はじめに、創業初期から探求するアプローチとして、既存の多様な基盤モデルを組み合わせることで集合知(Collective Intelligence)を形成し、性能向上を目指す研究を概観する。その具体例として、Evolutionary Model Merge (EMM)やAdaptive Branching Monte Carlo Tree Search (AB-MCTS)について述べる。
次に、生成AIの適用範囲を新たな領域へ拡張する上で、適切な評価指標(ベンチマーク)の確立は不可欠である。新たなベンチマークを提案することで当該分野の研究促進に貢献する試みとして、ALE-Bench 、AI CUDA Engineer、Sudoku-Bench、EDINET-Benchなどを紹介する。
さらに、研究プロセス全体の自動化を目指す試みとして、アイデア生成から実験、論文執筆までを行うAI Scientistと、その後継研究でICLR 2025 Workshopの査読プロセスを通過した論文の生成に成功したAI Scientist v2を取り上げる。
従来、このようなAIエージェントのワークフローは人手で設計されるが、その構築プロセス自体をAI、つまりMeta Agentに委ねるアプローチも探求している。ここでは、その一例としてAutomated Design of Agentic Systems (ADAS)やDarwin Gödel Machine (DGM)に言及する。
以上の取り組みを通じて、生成AIの研究開発における最近の動向と今後の可能性を議論したい。
We will introduce several key initiatives from Sakana AI's research and development in generative AI, with a focus on approaches in scientific field.
First, we will outline an approach we have been exploring since company’s foundation: forming a collective intelligence through the combination of diverse, existing foundation models. Specific examples of this approach include Evolutionary Model Merge (EMM) and Adaptive Branching Monte Carlo Tree Search (AB-MCTS).

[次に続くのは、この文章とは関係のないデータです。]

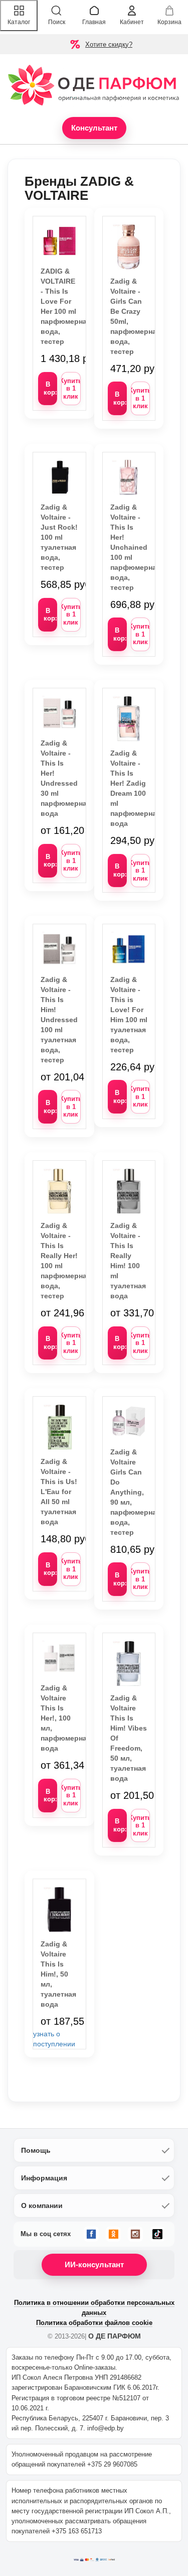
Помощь (36, 2150)
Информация (44, 2178)
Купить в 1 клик (70, 388)
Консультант (94, 128)
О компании (42, 2205)
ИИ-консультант (94, 2264)
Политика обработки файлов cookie (94, 2322)
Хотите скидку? (108, 44)
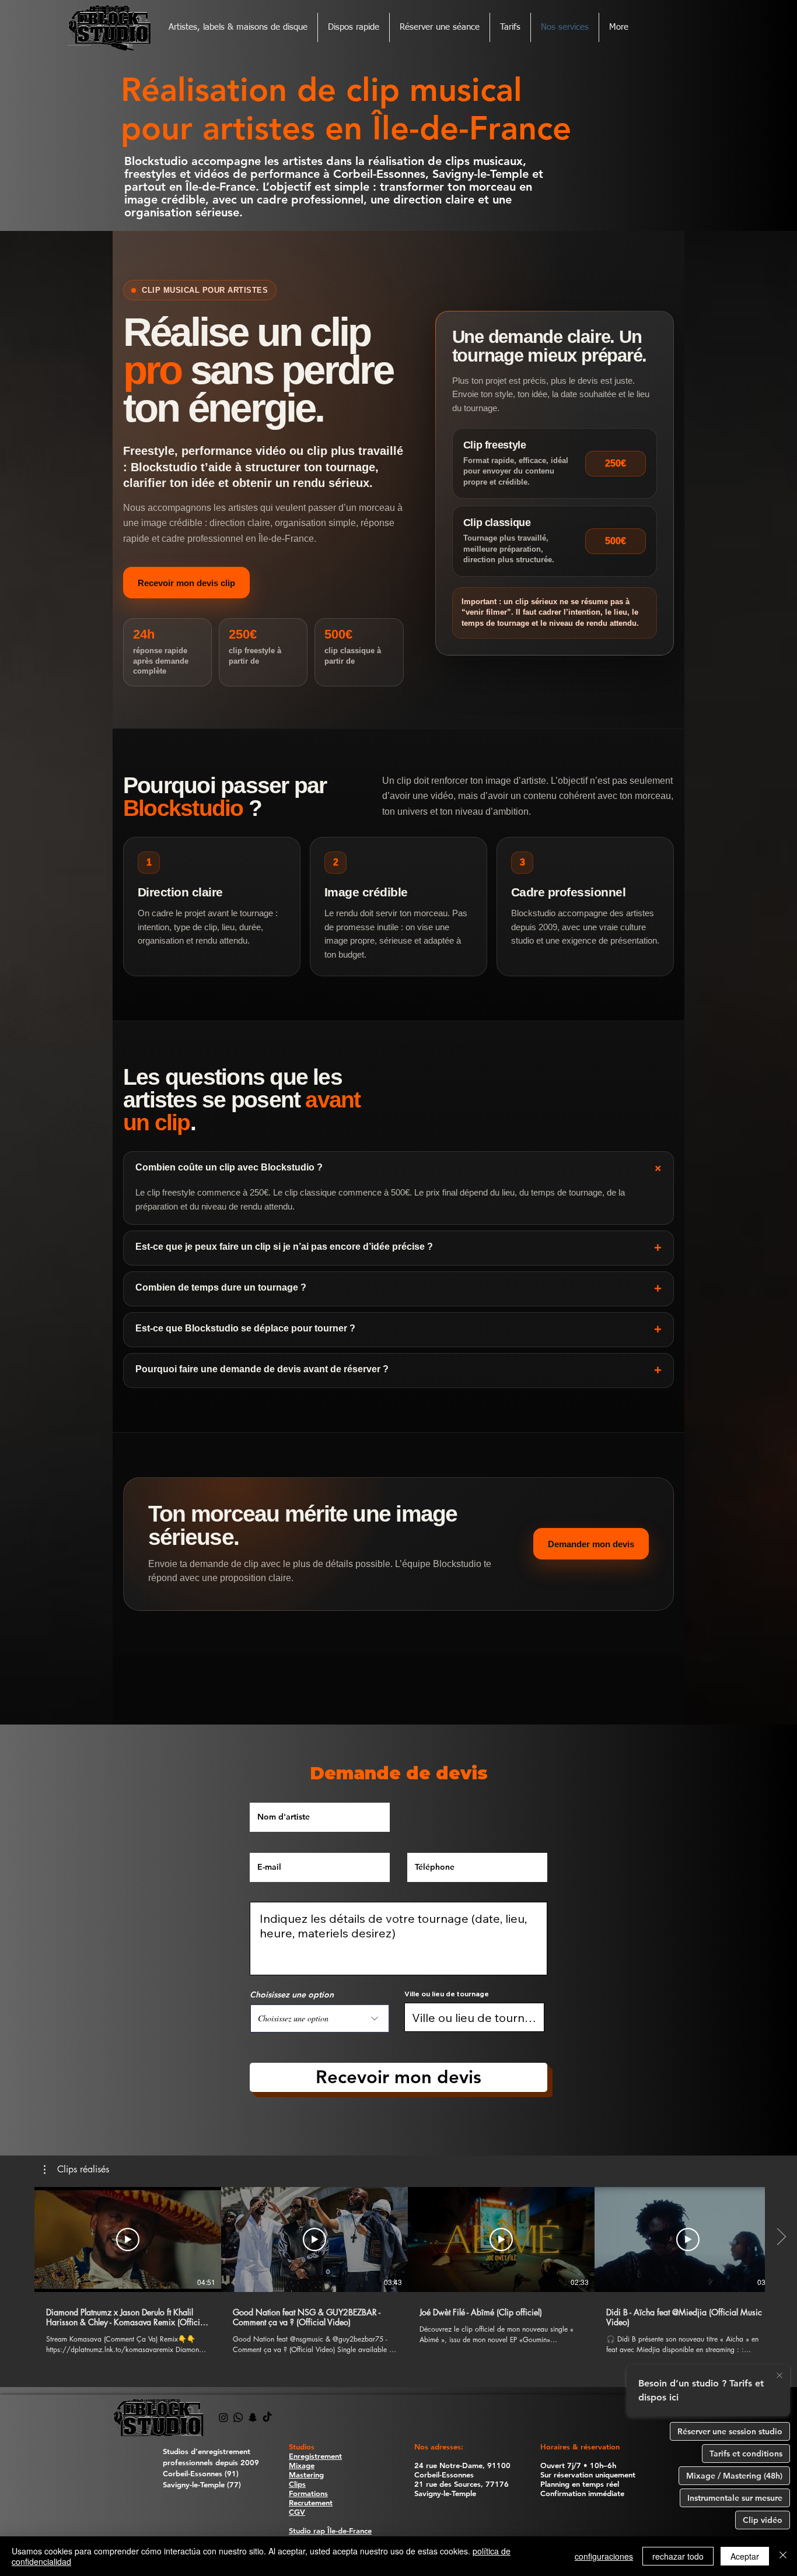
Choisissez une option (292, 1994)
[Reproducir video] (127, 2239)
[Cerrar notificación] (779, 2376)
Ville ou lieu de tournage (446, 1993)
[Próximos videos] (781, 2237)
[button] (76, 2169)
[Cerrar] (783, 2556)
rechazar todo (678, 2556)
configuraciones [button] (604, 2556)
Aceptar (744, 2556)
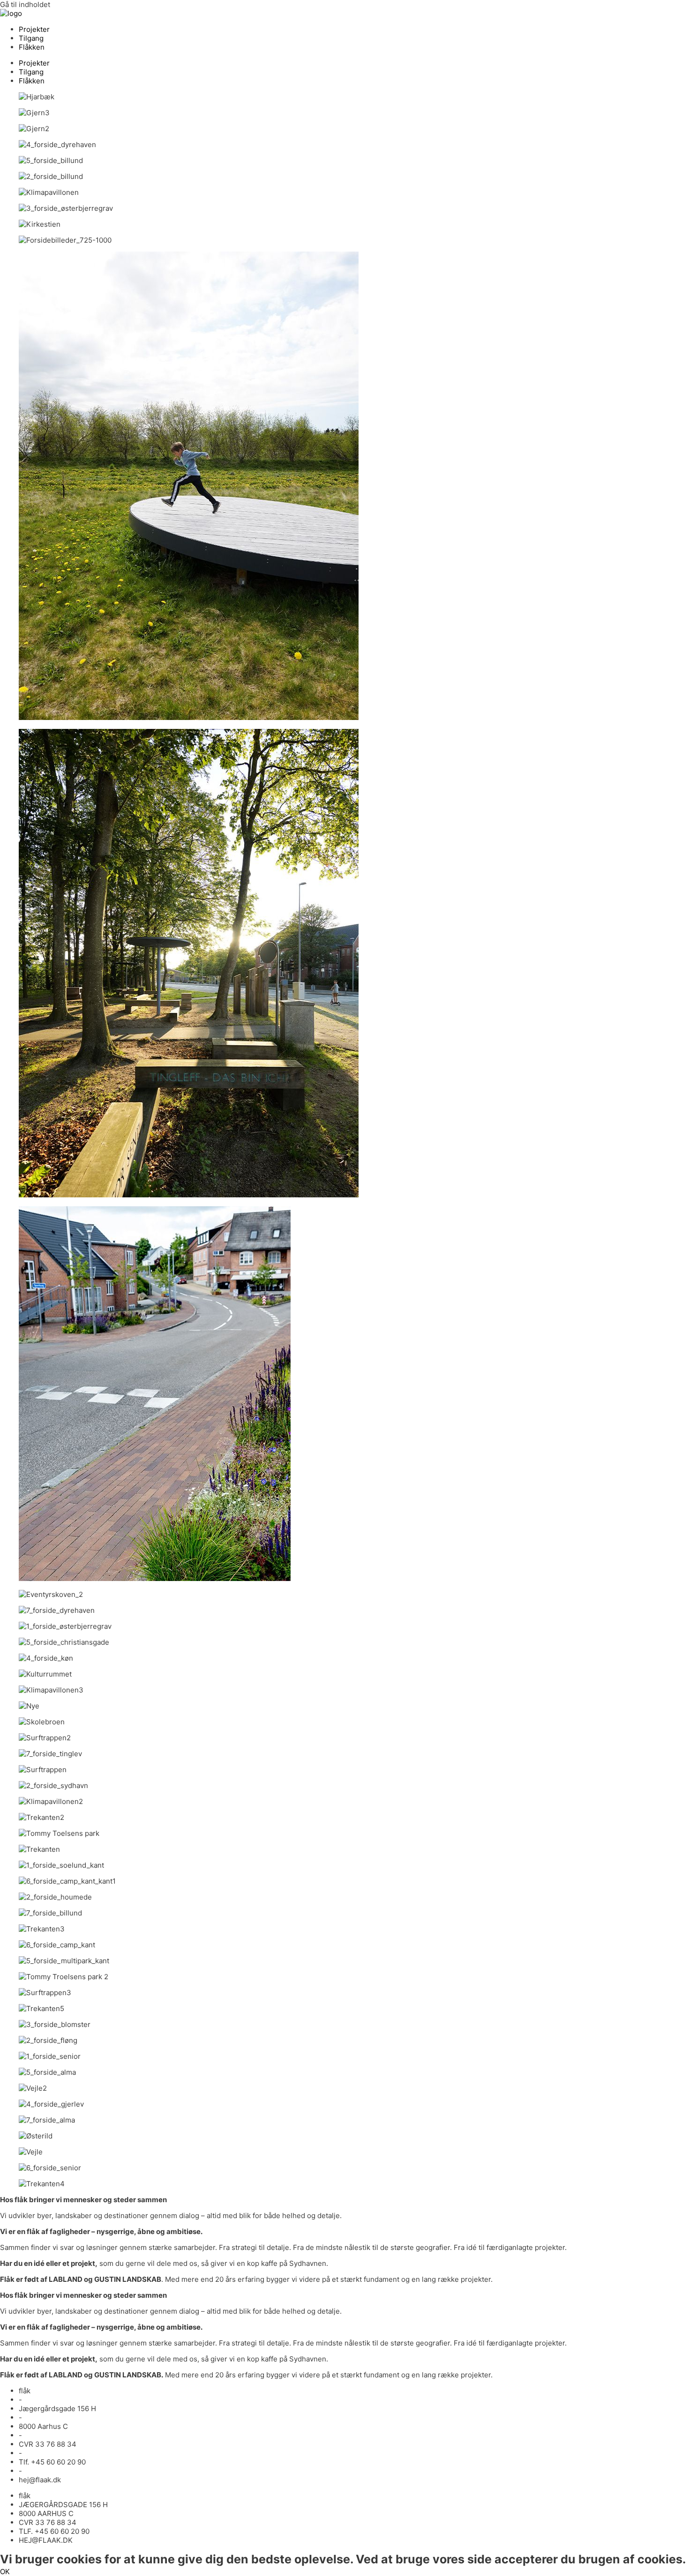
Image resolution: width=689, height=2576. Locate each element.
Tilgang (31, 38)
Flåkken (32, 47)
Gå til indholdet (25, 4)
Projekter (34, 29)
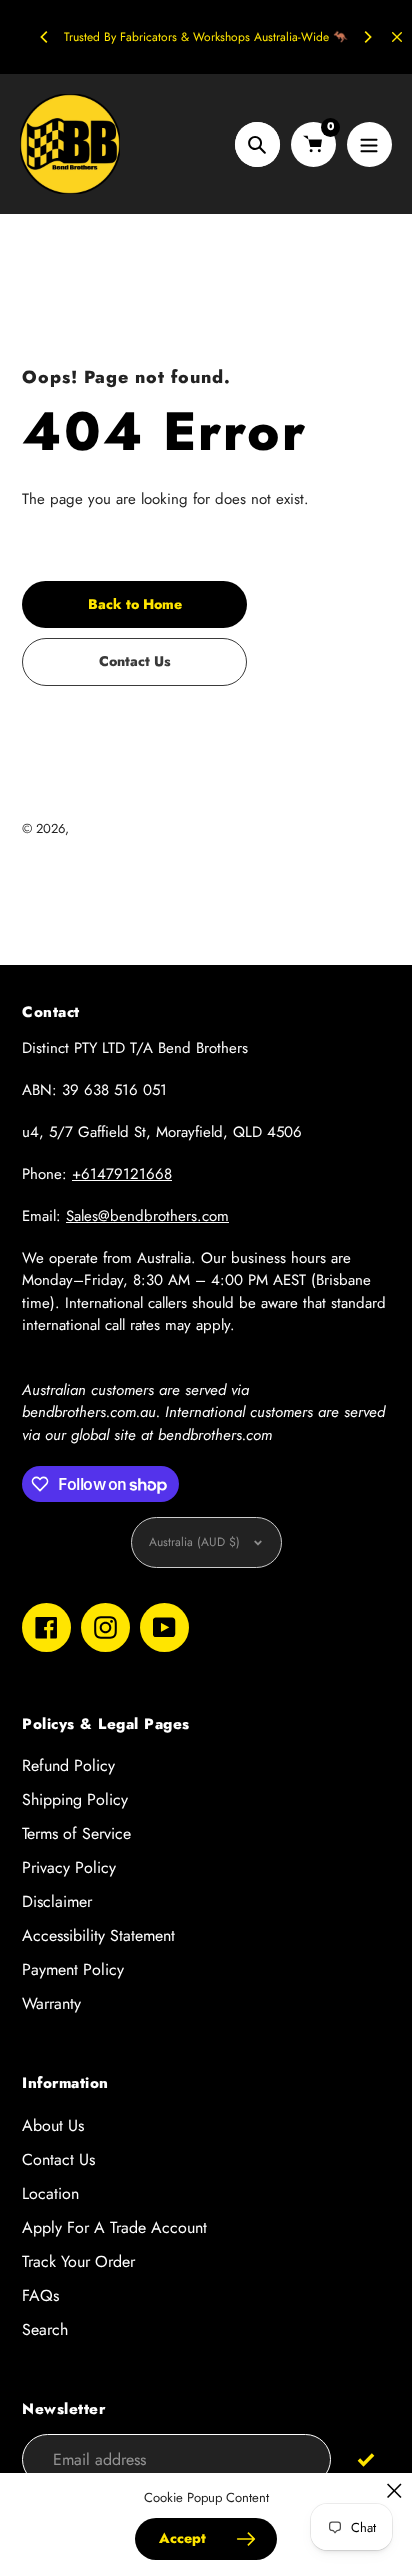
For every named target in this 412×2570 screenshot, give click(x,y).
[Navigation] (369, 144)
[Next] (367, 37)
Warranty (51, 2003)
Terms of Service (76, 1833)
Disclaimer (57, 1901)
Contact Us (58, 2159)
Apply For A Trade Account (114, 2227)
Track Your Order (78, 2261)
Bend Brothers (111, 828)
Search (45, 2329)
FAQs (40, 2295)
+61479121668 (122, 1174)
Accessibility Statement (98, 1935)
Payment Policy (73, 1969)
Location (50, 2193)
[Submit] (365, 2458)
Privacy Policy (69, 1867)
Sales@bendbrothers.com (147, 1216)
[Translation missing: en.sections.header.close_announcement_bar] (397, 37)
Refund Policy (68, 1765)
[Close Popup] (394, 2490)
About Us (53, 2125)
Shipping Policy (75, 1799)
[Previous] (45, 37)
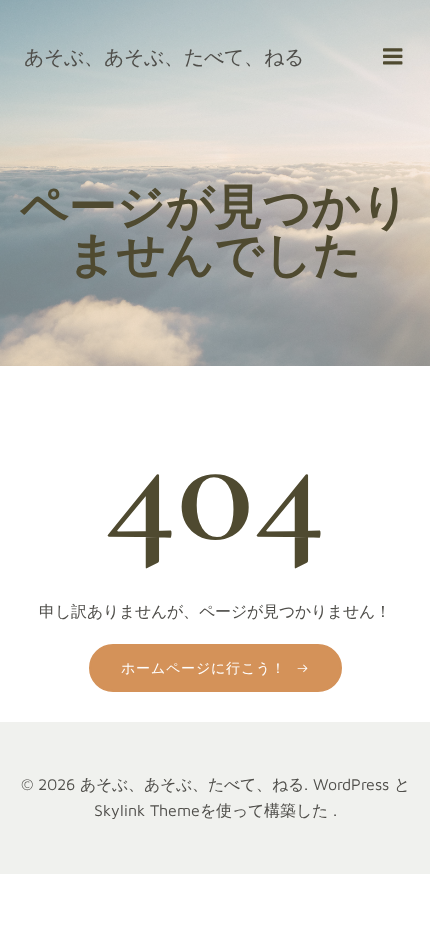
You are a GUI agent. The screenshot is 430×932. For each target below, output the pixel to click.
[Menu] (393, 57)
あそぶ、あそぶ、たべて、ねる (164, 56)
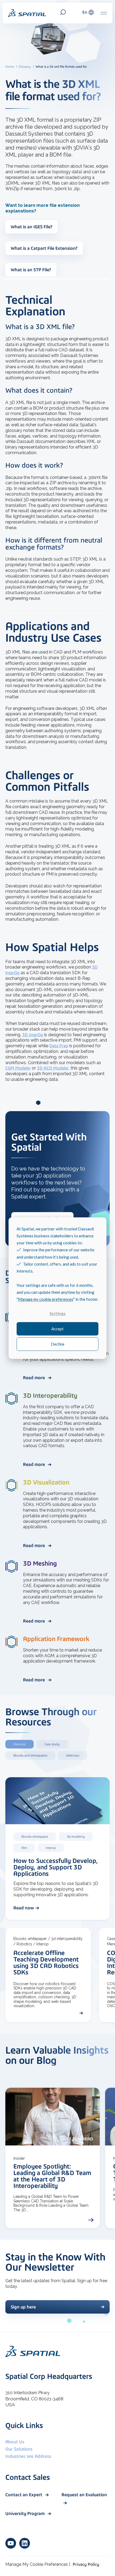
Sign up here (23, 2307)
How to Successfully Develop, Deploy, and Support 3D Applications (55, 1867)
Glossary (25, 66)
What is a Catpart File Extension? (44, 248)
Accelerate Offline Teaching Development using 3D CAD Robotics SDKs (46, 1962)
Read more (34, 1377)
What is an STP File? (31, 269)
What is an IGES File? (31, 226)
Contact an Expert (24, 2494)
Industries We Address (28, 2456)
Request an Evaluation (84, 2494)
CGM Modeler (18, 1068)
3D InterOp (32, 1034)
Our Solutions (19, 2449)
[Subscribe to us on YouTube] (10, 2543)
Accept (57, 1328)
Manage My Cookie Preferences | (37, 2564)
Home (10, 66)
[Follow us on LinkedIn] (24, 2543)
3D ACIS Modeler (53, 1068)
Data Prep (58, 1045)
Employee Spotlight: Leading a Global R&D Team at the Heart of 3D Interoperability (52, 2176)
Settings (57, 1313)
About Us (14, 2441)
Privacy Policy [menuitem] (86, 2564)
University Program (25, 2513)
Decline (57, 1344)
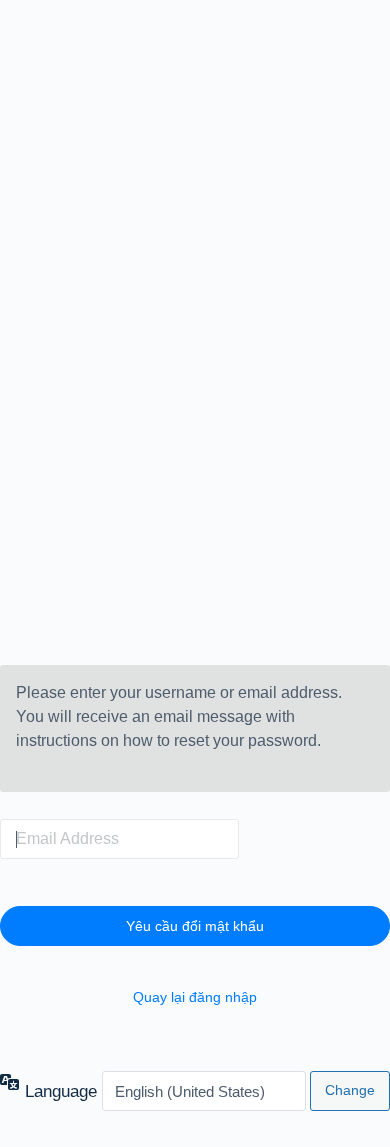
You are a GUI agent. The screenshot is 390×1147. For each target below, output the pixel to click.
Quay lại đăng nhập (195, 997)
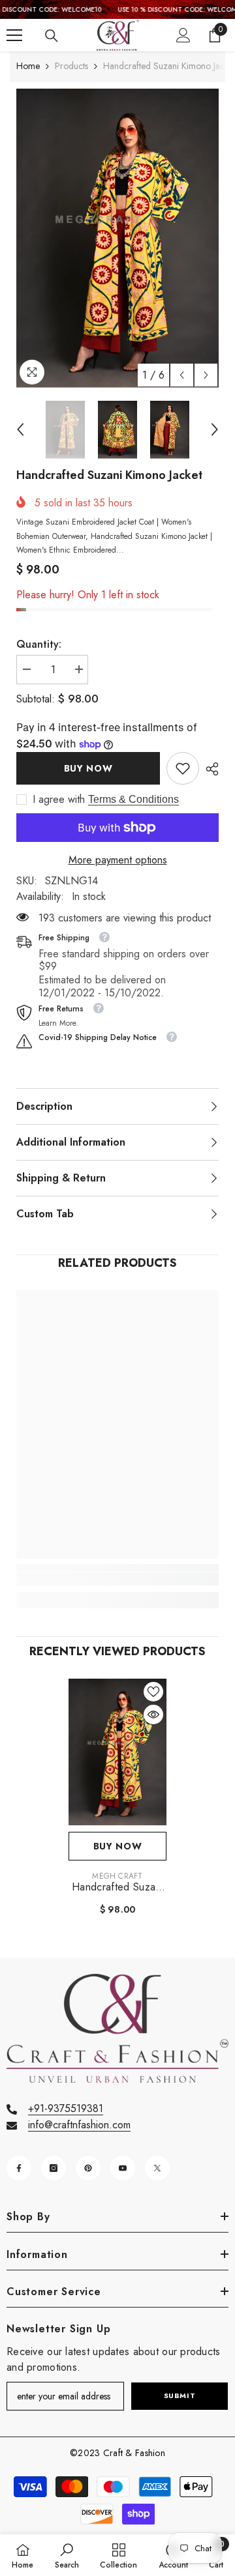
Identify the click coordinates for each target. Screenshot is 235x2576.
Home (28, 65)
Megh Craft (117, 1876)
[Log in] (183, 35)
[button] (181, 375)
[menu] (14, 35)
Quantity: (38, 644)
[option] (117, 238)
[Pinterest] (88, 2168)
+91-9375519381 (65, 2108)
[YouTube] (122, 2168)
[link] (182, 768)
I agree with (59, 799)
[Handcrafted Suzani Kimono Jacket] (117, 1752)
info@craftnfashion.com (79, 2124)
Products (71, 65)
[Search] (51, 36)
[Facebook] (19, 2168)
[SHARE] (209, 769)
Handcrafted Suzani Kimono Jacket (117, 1887)
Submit (179, 2395)
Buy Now (88, 768)
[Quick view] (153, 1714)
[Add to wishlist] (153, 1691)
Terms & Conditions (133, 799)
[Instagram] (53, 2168)
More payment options (118, 859)
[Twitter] (157, 2168)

Establishing appropriate evaluation metrics is essential for unleashing the applicability of generative AI to next level. We will present our efforts to promote research in these areas by proposing new benchmarks and their agents, including ALE-Bench, AI CUDA Engineer, Sudoku-Bench and EDINET-Bench.
Furthermore, we will discuss our endeavors to automate the entire research process. We will feature AI Scientist, which handles tasks from ideation and experimentation to paper writing. Its successor, AI Scientist v2, generated a paper that passed the peer-review process for an ICLR 2025 Workshop.
While AI agent workflows are conventionally designed by humans, we are also exploring an approach that delegates this construction process to an AI, or a "Meta Agent." Examples of this line of research include the Automated Design of Agentic Systems (ADAS) and the Darwin Gödel Machine (DGM).
Through these initiatives, we aim to provide an overview of recent trends and future possibilities in the research and development of generative AI.